Opferschutz im Strafverfahren wegen Vergewaltigung; Schutz der Menschenwürde der Zeugin bei Befragung zu Privat- und Intimleben und bei Begutachtungen.

Zusammenfassung

Der Bundesgerichtshof (BGH) verwirft die Revision des Angeklagten gegen seine Verurteilung wegen Vergewaltigung durch das Landgericht (LG) Baden-Baden und hebt mit Verweis auf das Opferrechtsreformgesetz hervor, dass im gesamten Strafverfahren trotz bestehender Verpflichtung zur Wahrheitsermittlung die Menschenwürde der Zeuginnen und Zeugen zu schützen ist. Dies sei insbesondere bei Beweiserhebungen (Befragungen oder Begutachtungen) zu Privat- und Intimleben zu berücksichtigen.

Der Angeklagte hatte die lesbische Nebenklägerin 2001 in ihrer Wohnung vergewaltigt. Im Strafverfahren versuchte er, dies als einvernehmlichen Geschlechtsverkehr darzustellen und gab an, ein Verhältnis mit der Frau gehabt zu haben. Das Gericht sah dies aufgrund verschiedener Indizien als widerlegt an.

Abschließend weist der Bundesgerichtshof darauf hin, dass sich das Landgericht im vorliegenden Fall wegen der Bedeutung der Aussage der Nebenklägerin zwar gründlich mit dieser auseinandersetzen musste, hebt aber hervor, dass die Menschenwürde der Zeuginnen und Zeugen geschützt werden muss. Dabei verweist es auf den Europäischen Rahmenbeschluss zur Stellung des Opfers im Strafverfahren und das darauf beruhende Opferrechtsreformgesetz.

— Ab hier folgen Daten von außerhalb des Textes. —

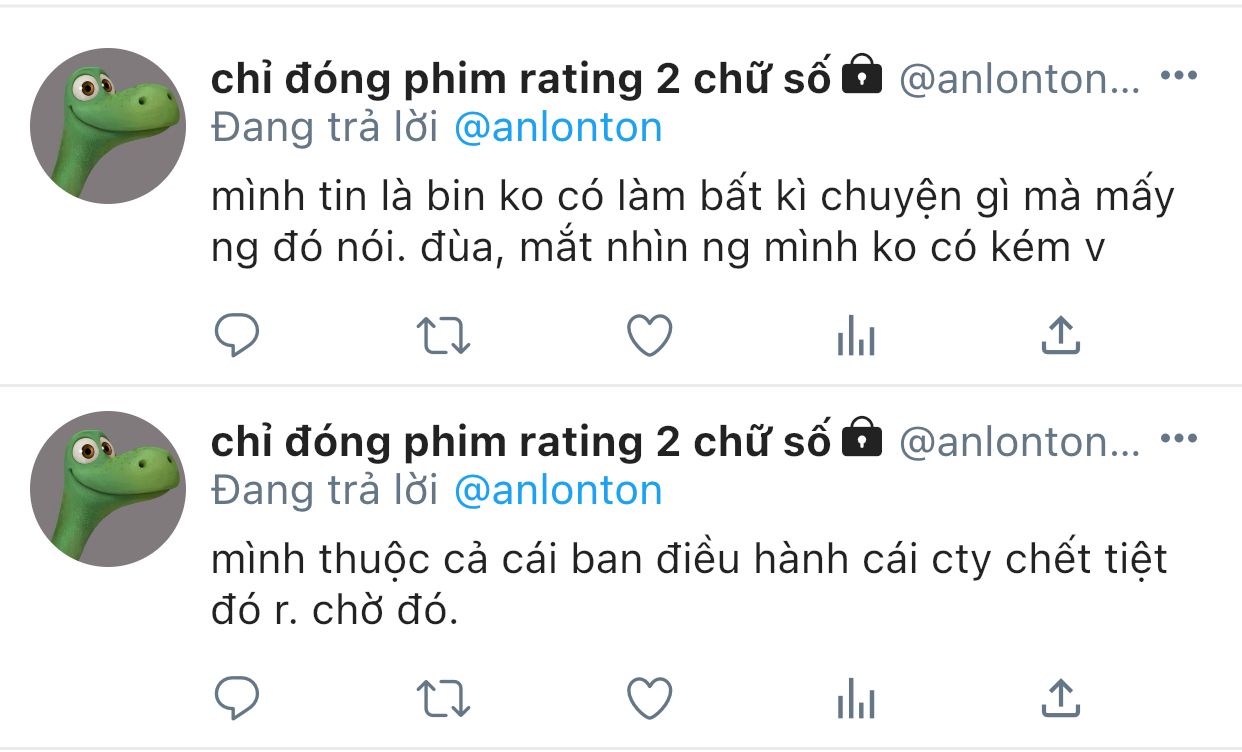Image resolution: width=1242 pixels, height=752 pixels.
Task: Open display name of second tweet's author
Action: 521,440
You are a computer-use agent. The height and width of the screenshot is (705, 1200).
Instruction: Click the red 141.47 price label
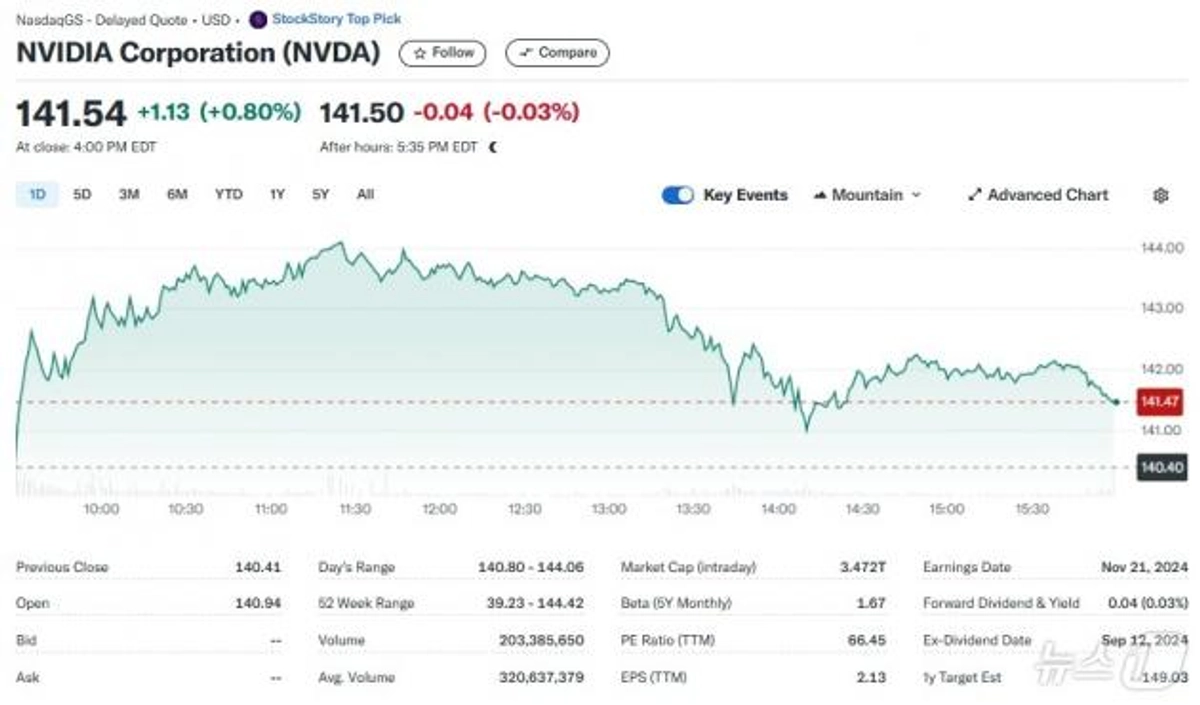pyautogui.click(x=1160, y=402)
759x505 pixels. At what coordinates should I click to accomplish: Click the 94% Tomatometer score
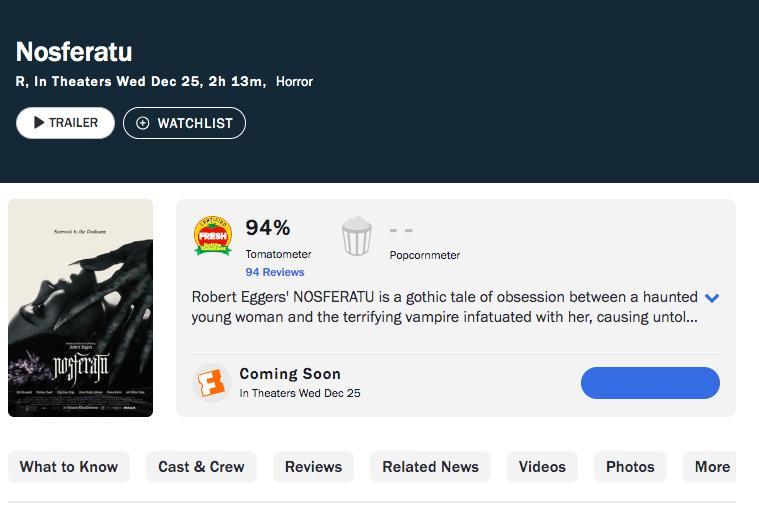[268, 228]
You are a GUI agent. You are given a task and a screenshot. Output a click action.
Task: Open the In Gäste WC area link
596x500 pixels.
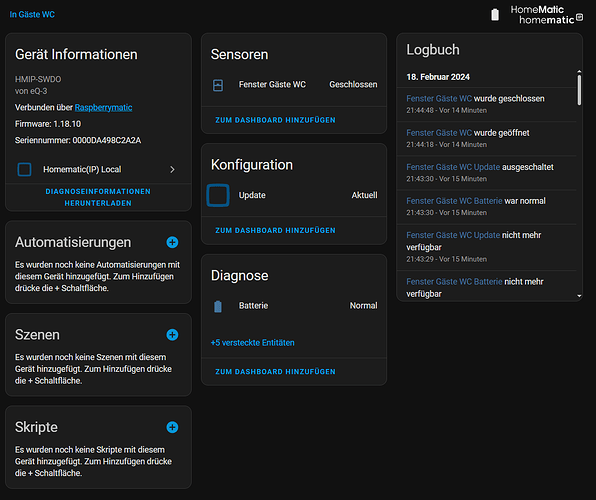pos(32,14)
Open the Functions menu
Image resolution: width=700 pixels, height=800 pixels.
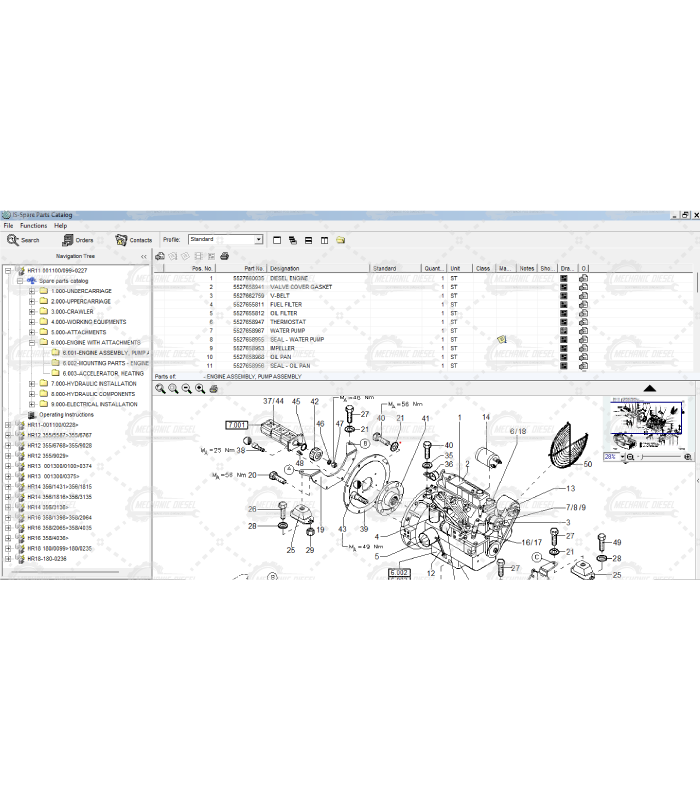point(33,226)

So sind insbesondere Erörterungen und Beweiserhebungen, die nicht in direktem Zusammenhang mit der Tat stehen, nur dann zulässig, wenn sie unverzichtbar sind. Dies bezieht sich im gesamten Strafverfahren auf den Umfang der Beweiserhebung und hier insbesondere auf Begutachtungen sowie das Zulassen von Fragen vor Gericht.

Vor diesem Hintergrund setzt sich der Senat des Bundesgerichtshofs kritisch mit den vom Landgericht veranlassten Begutachtungen, unter anderem zur Glaubwürdigkeit der Nebenklägerin, auseinander. Hier waren umfassende Beweiserhebungen zum Privat- und Intimleben der Nebenklägerin erfolgt, ohne dass diese auf die Entscheidung des Gerichts Auswirkungen gehabt hätten. Ebenso sind nach Ansicht des Senats psychiatrische Gutachten nur geboten, wenn es tatsächlich Anhaltspunkte für psychische Erkrankungen oder Einschränkungen gibt, die sich auf die Aussagefähigkeit auswirken könnten. Der Gutachterin bzw. dem Gutachter sind entsprechende Vorgaben zu machen, um für die Entscheidung irrelevante, aber die Würde der Zeugin oder des Zeugen verletzende Erörterungen zu vermeiden.